RFC: Distributer Pipeline execution via Workers #107

Skarlso · 2018-09-05T20:05:35Z

Abstract

This document discusses the problem of executing pipelines in a distributed
manner.

Introduction

Problem Statement

The problem poses the following set of challenges for Gaia:

Manage workers
- See what pipeline is running on which worker at any given point in time
- Add / Delete / Suspend workers
- Add specific environment variables to the worker
Either automatically, or manually choose which pipeline should run on which
worker.
Label the workers so the user knows it's a windows machine or a linux machine
or Go, Python, Java SDK is available on it... etc.

Terminology

Gaia Master: The Gaia Master is a running instance of gaia launched via make or the
released Gaia binary.
Worker: A worker is a server which is connected to the Gaia Master and has
certain capabilities like, what kind of SDK it supports or what operating system
is installed on it.
Pipeline: A pipeline is a configured entity with a set of Jobs.
Job: A job is a single running task like, create a user. A pipeline can have multiple jobs.
RPC: Remote Procedure Call

Architecture Diagram

Proposed Worker Distribution Model

The proposed model which aims to solve this problem is laid out as follows.

Managing Workers

The managing of the workers will happen through a set of API endpoints.
All workers are stored in the database with a designated set of labels
assigned name and IP address.

These endpoints will be Delete / Suspend. Since adding will be taken care of
by the Gaia agent, we don't support that operation here specifically.
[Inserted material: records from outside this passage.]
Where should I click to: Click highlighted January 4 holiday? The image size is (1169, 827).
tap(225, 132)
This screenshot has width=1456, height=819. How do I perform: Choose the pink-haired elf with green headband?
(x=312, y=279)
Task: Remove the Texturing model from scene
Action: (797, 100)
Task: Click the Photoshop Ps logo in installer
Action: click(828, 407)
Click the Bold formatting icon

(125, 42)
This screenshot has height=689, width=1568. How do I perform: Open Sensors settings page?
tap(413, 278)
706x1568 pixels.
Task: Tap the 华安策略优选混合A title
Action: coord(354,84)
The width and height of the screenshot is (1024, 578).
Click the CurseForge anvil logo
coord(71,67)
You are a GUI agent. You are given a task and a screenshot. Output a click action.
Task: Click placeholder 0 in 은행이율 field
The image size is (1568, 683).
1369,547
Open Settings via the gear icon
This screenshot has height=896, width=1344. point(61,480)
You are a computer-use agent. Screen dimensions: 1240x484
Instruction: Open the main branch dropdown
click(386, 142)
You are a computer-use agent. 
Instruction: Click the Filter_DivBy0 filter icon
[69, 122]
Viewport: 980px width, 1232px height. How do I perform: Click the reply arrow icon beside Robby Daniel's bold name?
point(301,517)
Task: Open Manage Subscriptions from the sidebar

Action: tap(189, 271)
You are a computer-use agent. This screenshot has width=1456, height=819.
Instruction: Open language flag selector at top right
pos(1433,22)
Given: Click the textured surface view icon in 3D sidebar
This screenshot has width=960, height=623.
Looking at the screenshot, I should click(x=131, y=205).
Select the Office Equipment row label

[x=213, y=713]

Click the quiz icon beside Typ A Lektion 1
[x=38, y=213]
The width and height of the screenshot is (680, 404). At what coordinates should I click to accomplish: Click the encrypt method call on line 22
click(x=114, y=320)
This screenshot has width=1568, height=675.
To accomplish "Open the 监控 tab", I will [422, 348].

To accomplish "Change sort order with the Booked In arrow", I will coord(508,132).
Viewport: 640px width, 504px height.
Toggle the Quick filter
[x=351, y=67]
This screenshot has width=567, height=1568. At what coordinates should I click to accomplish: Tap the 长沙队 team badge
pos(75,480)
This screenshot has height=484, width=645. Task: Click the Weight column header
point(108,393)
Delete: Delete will simply remove the server from the rotation. It won't restart
the server, or shut it down, it will just simply delete it from the database which
holds the worker instances.
Suspend: Suspending a worker will take it out of rotation but will not delete it.
Suspended this worker will not be able to run any pipelines. This is a good option
if some kind of maintenance needs to be performed on the machine.

Worker Tags

The workers will need to be tagged with what kind of resource they are providing. For example:

name	tags
Worker 1	Ubuntu Linux 64bit
Worker 2	Windows 10 64bit
Worker 3	Debian Linux 64bit

When a pipeline is first created in needs to set on the pipeline creation window what kind of resources it requires. These tags will need to be made accessible by a drop down list for ease of usage. These tags can be created when a Worker is created and saved to Gaia. Tagging them can be done manually on the Worker Manager screen.

The Worker RPC API

The Workers will talk to the Gaia Master via a set of defined RPC interfaces.
These are as follows:

// RegisterWorker will take a worker struct which contains the following information:
// Security: This will be protected by the TLS connection between master and worker.
// IP: The address of the worker
// Name: The name of the worker which typically can be `hostname`.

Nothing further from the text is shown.